◆ Exercise goal ◆
If a line in the entries contains the string "text", include that line in your answer.

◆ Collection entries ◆
┄┄┄┄┄┄

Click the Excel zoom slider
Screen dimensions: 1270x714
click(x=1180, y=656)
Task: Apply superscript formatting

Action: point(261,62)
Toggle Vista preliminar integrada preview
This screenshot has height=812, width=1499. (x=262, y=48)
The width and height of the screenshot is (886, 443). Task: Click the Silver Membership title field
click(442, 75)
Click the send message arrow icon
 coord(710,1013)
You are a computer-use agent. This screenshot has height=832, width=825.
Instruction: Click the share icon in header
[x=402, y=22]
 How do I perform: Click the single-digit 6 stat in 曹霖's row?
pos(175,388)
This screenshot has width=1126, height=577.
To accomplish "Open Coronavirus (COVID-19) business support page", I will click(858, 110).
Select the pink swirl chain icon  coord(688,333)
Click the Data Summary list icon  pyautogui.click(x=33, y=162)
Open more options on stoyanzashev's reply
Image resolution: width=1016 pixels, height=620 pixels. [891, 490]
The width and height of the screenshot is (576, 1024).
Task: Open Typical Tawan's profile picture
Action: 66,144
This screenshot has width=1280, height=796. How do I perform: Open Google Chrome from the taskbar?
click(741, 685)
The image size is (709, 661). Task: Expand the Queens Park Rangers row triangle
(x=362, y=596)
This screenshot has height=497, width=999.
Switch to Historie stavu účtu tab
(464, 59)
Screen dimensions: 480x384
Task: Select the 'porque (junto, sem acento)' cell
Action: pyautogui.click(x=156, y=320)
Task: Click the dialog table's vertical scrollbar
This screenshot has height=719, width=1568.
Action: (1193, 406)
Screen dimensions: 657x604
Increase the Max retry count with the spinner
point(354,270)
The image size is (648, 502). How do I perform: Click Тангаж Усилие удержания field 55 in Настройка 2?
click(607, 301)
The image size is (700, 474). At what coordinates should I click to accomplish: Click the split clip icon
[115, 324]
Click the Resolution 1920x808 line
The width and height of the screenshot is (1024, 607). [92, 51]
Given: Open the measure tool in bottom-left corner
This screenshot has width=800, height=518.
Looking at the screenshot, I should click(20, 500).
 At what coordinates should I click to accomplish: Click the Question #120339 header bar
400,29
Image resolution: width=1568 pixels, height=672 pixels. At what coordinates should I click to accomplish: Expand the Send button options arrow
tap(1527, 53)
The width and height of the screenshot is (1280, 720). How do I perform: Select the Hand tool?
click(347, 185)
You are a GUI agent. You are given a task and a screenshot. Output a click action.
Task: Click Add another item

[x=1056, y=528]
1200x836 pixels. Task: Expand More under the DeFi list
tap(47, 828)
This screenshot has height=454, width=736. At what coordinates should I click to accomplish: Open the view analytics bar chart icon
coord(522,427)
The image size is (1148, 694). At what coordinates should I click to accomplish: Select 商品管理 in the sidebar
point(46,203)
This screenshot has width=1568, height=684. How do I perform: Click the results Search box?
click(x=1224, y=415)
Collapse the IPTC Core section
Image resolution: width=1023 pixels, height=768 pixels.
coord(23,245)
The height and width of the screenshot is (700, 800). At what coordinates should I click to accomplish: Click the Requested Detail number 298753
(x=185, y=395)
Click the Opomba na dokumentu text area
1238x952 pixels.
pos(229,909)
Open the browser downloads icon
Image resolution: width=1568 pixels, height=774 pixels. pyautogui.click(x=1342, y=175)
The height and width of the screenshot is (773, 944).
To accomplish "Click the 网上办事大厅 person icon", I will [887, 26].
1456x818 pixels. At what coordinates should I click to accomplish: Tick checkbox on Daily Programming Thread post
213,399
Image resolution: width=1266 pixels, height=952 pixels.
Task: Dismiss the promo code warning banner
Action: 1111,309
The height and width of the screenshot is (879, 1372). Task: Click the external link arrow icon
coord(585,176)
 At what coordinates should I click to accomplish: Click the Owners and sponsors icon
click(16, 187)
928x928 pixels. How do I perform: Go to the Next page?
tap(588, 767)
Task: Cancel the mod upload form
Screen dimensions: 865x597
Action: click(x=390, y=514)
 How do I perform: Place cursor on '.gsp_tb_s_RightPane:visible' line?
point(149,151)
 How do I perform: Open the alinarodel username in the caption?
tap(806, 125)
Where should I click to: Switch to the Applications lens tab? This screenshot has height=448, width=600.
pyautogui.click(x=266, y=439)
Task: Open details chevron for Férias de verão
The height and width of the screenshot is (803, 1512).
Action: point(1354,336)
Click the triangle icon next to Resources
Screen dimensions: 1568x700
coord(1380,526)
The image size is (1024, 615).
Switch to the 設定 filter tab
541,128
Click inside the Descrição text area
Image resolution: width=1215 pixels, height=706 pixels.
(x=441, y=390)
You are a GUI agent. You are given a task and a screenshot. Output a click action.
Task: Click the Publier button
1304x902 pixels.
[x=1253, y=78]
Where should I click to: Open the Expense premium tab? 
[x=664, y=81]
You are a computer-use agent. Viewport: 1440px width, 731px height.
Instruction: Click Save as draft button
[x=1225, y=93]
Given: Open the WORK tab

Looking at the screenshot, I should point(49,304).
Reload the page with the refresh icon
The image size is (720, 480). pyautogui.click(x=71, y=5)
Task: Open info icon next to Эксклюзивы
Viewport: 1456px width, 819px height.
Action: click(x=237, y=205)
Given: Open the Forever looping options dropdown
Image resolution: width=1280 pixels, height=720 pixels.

┄┄┄┄┄┄

◆ Result below ◆
Click the Opomba na dokumentu text area
Click inside the Descrição text area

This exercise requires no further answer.